L'essor du télétravail a provoqué une augmentation considérable du recours aux outils de contrôle de l'activité des salariés. Enregistrement des frappes du clavier, allumage de la webcam en permanence, surveillance des mails : comment le contrôle de l'activité du salarié est-il régulé ?
Lors du premier confinement, l’intérêt des entreprises pour les systèmes de surveillance à distance a été multiplié par 500. Et près d'un salarié sur deux serait surveillé par son employeur. Tour d'horizon des pratiques plus ou moins légales des entreprises avec Maître Odile Blandino, avocate en droit social.
L'employeur peut-il mettre en place un outil de contrôle de l'activité des salariés ?
Oui. L'employeur doit en informer le CSE et les salariés. Il doit aussi déclarer ces outils au registre des activités de traitement, [un document de recensement écrit visant à documenter la conformité du traitement des données]. L'outil utilisé doit être proportionné au but recherché et avoir un objectif défini, comme par exemple, contrôler le temps de travail du salarié à distance. À titre d'exemple, le badgeage virtuel est autorisé car il permet de vérifier les horaires du collaborateur.
Qu'est ce qui est considéré comme illégal en matière de surveillance des salariés à distance?

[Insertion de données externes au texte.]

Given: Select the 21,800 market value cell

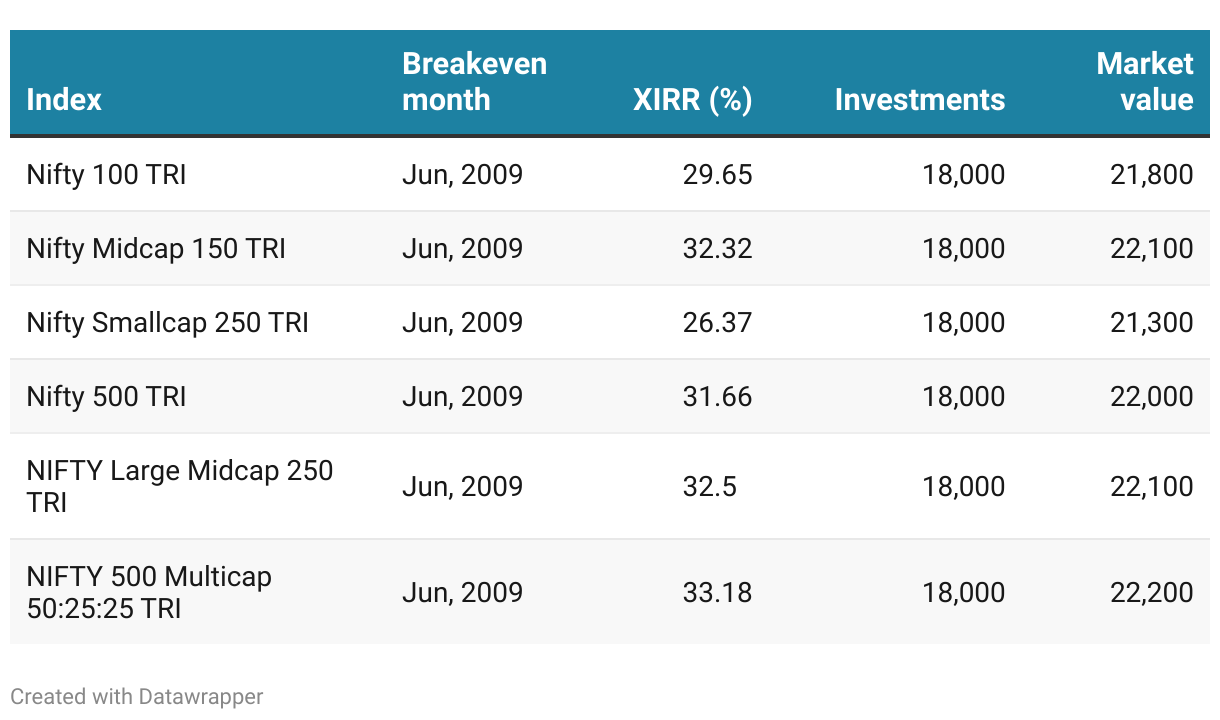Looking at the screenshot, I should pyautogui.click(x=1151, y=175).
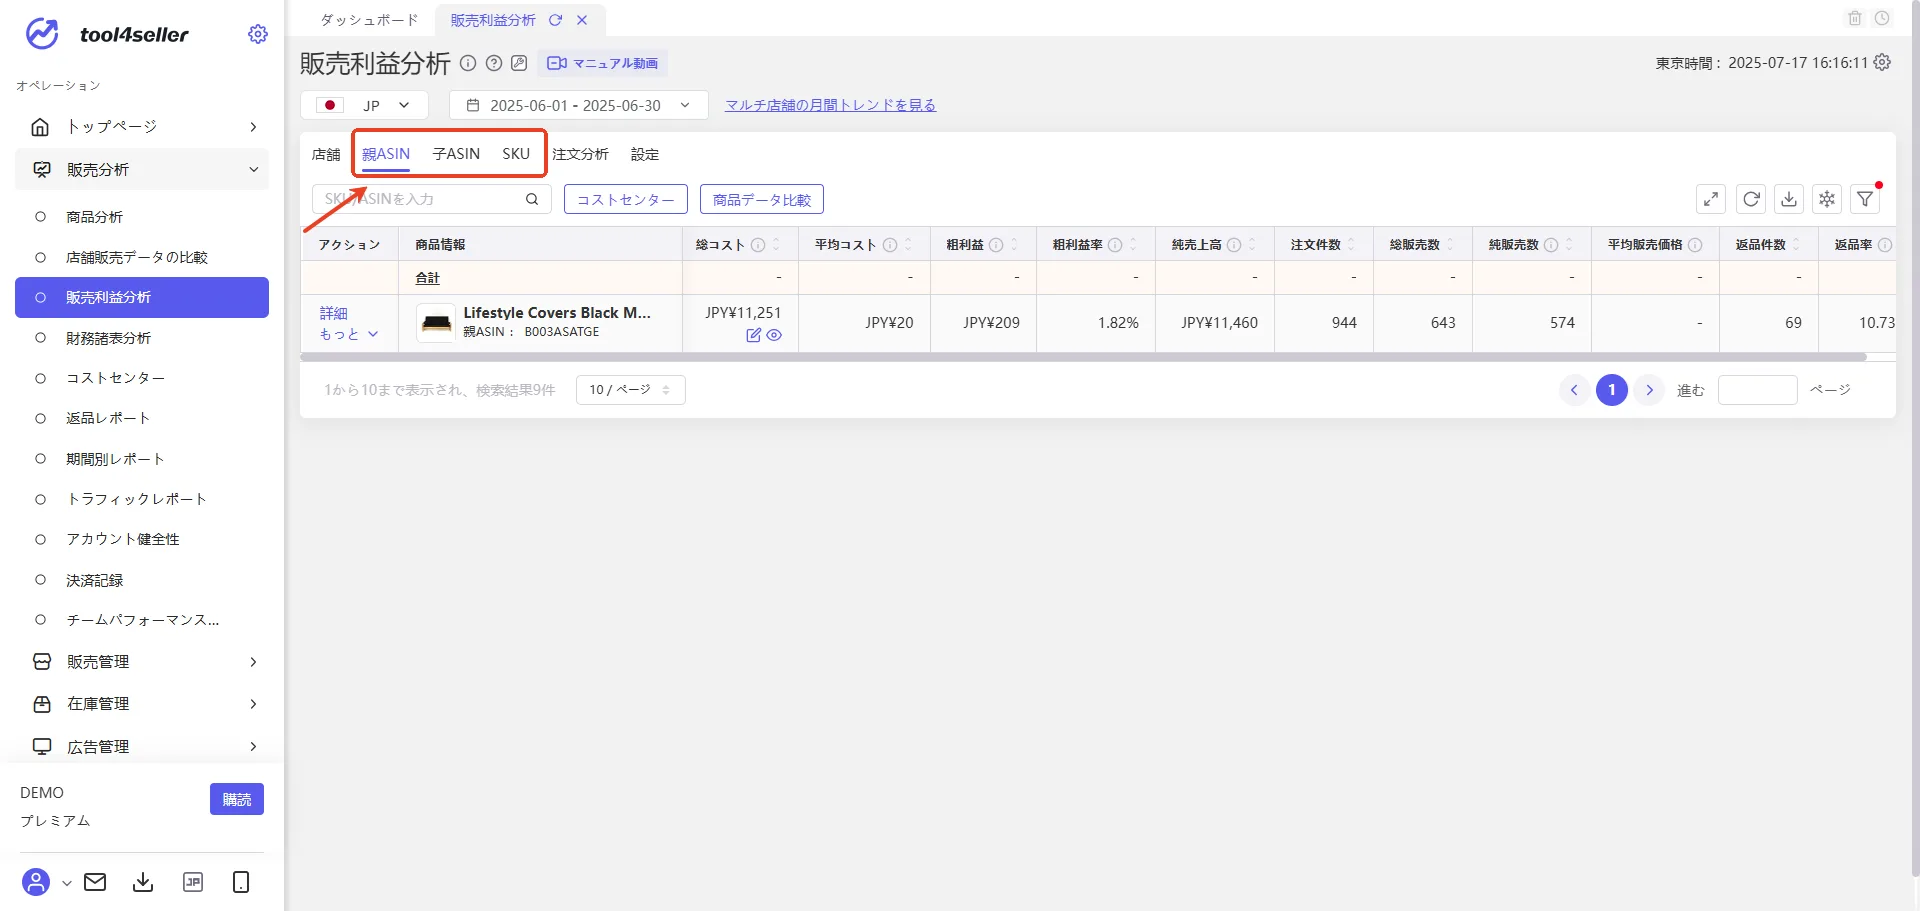The image size is (1920, 911).
Task: Select the 販売利益分析 sidebar item
Action: click(142, 297)

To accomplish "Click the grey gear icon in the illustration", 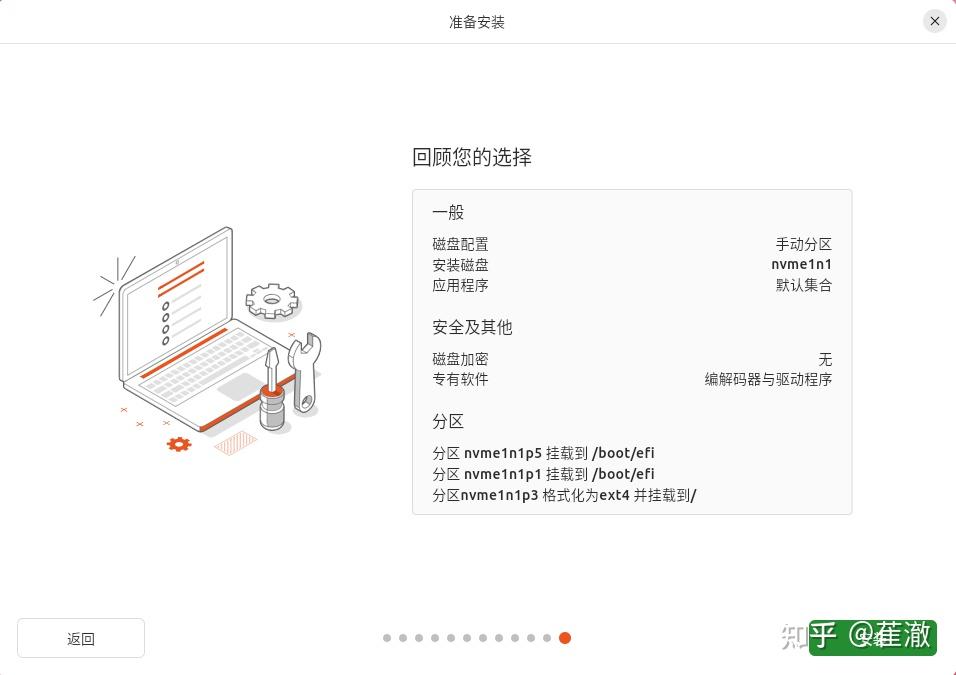I will (273, 301).
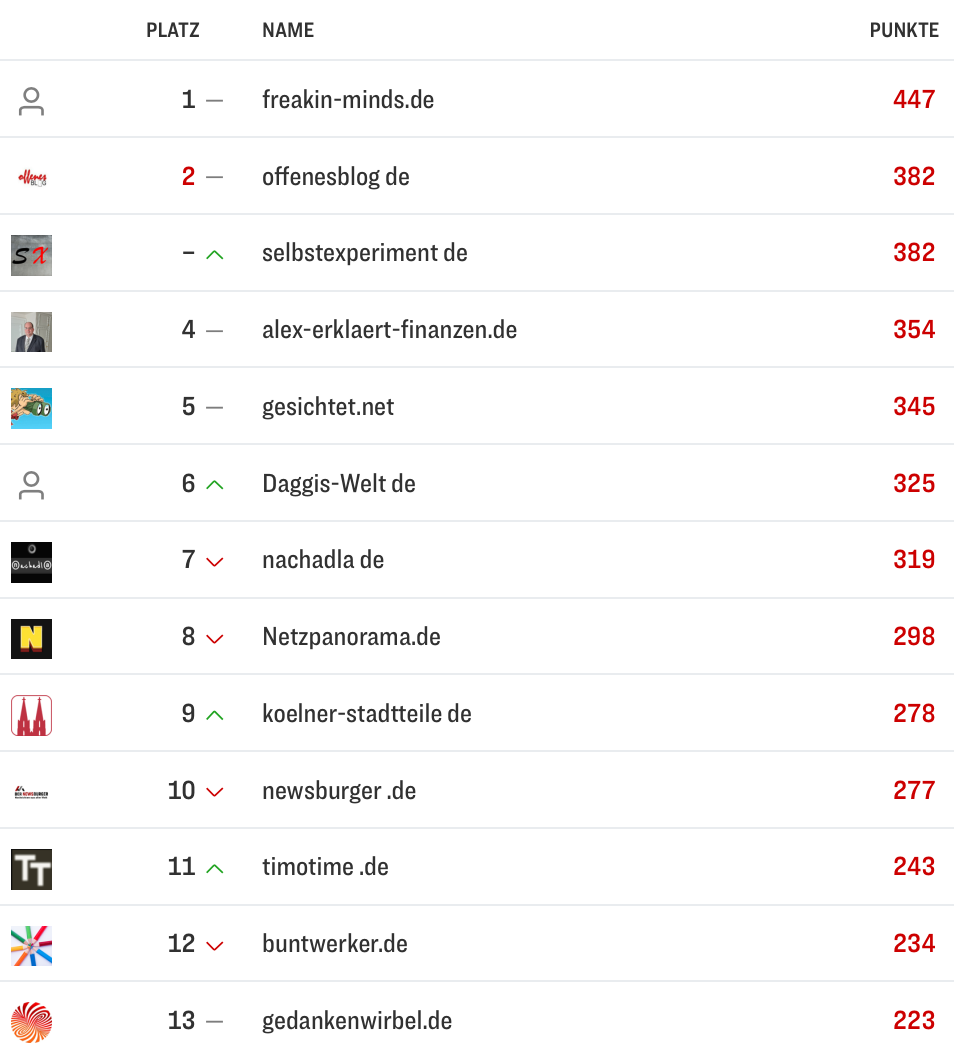Click the green up chevron beside selbstexperiment
The image size is (954, 1056).
point(214,255)
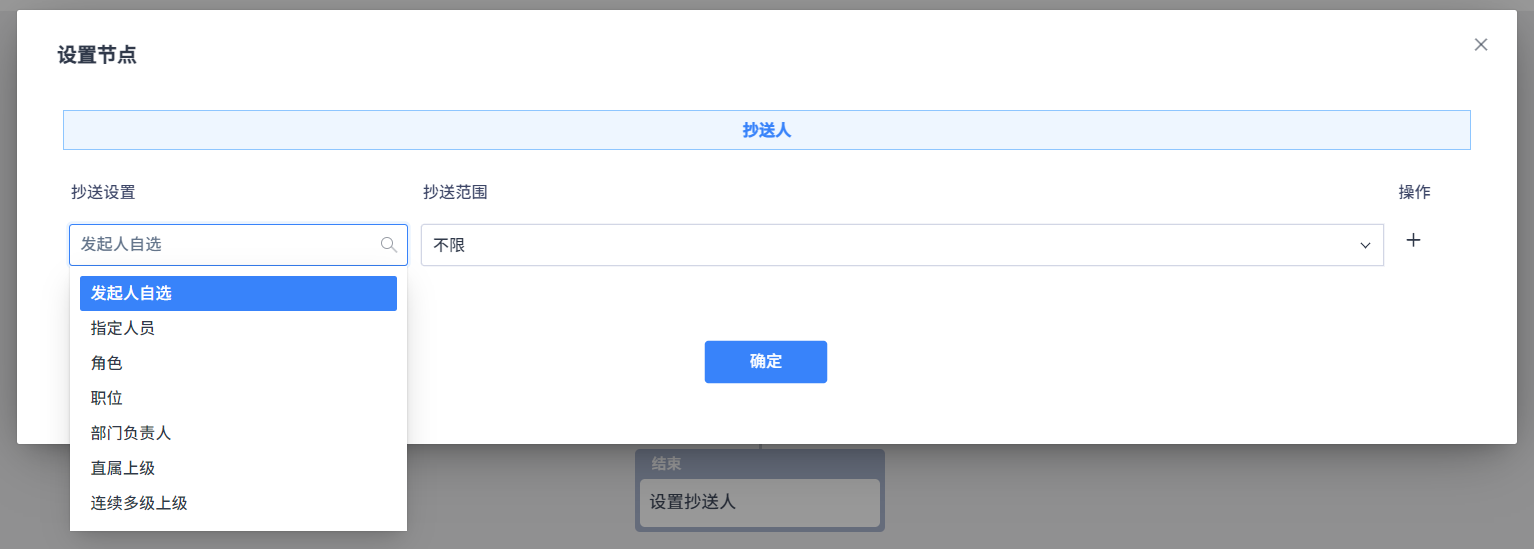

La surveillance constante, permanente et donc disproportionnée du salarié est interdite. Imposer au collaborateur de travailler en permanence avec sa webcam allumée, l'obliger à cliquer régulièrement afin de manifester sa présence à son poste de travail, réaliser des captures d'écran à distance à intervalle aléatoire, enregistrer l'activité des clavier et souris (keyloggers) ou encore prendre en photo le salarié sont des pratiques interdites. Il s'agit d'un exercice abusif du droit de contrôler l'activité du salarié, pouvant causer des préjudices liés à l'atteinte à la vie privée.
L'employeur peut-il obliger le collaborateur à allumer sa caméra en visio ?
Non. Selon la CNIL, "son activation doit en principe être laissée à l’appréciation des salariés dans la mesure où, dans la plupart des cas, une participation via le micro est suffisante". L'instance de régulation précise néanmoins que "dans certains cas particuliers tels qu’un entretien RH, une rencontre avec des clients extérieurs ou la présentation de nouveaux arrivants, l’employeur peut imposer le déclenchement de la caméra". La CNIL suggère par ailleurs l'usage du floutage de l'arrière-plan lors des visioconférences, pour mieux protéger la vie privée des collaborateurs.
L'employeur peut-il accéder à l'ordinateur et au téléphone professionnels des collaborateurs ?
Oui, car ces outils sont utilisés dans le domaine professionnel. L'employeur a aussi le droit de lire les mails pro des collaborateurs. Si un salarié échange à des fins privées via sa boîte personnelle, il doit indiquer la mention "privé" ou "personnel" dans l'objet du mail pour s'assurer de la confidentialité de ses messages.
Quels sont les risques qu'encourt l'employeur en cas de non-respect des règles en matière de surveillance ?
Si le salarié fait appel à la CNIL, l'instance peut mettre en demeure l'employeur ou lui infliger une amende. D'autres sanctions peuvent cibler les logiciels aux fonctionnalités illégales. Le collaborateur peut aussi saisir le conseil des prud’hommes et obtenir des dommages et intérêts au titre des préjudices subis du fait des conditions d’exécution de son contrat de travail générant un contrôle illégal, ainsi qu’éventuellement l’atteinte à sa santé (stress, anxiété...).
Le collaborateur a-t-il un droit de regard sur les informations récoltées ?
Oui, d'après le RGPD, le règlement général sur la protection des données, les collaborateurs doivent avoir accès à leurs données et pouvoir s’ils le souhaitent les faire rectifier.
En cas de litige, l'employeur peut-il utiliser les informations obtenues contre le collaborateur ?
Si les outils utilisés par l'employeur sont régulés, proportionnés et ne conduisent pas a une surveillance anormale du salarié, les éléments recueillis pourront être utilisés contre le salarié. Il faut bien pouvoir prouver un abandon de poste en télétravail : si le collaborateur ne se connecte jamais, l'employeur pourra s'appuyer sur ses données liées à sa connexion pour le prouver. En revanche, les éventuelles informations obtenues illégalement par l'employeur ne peuvent pas être utilisées contre le salarié.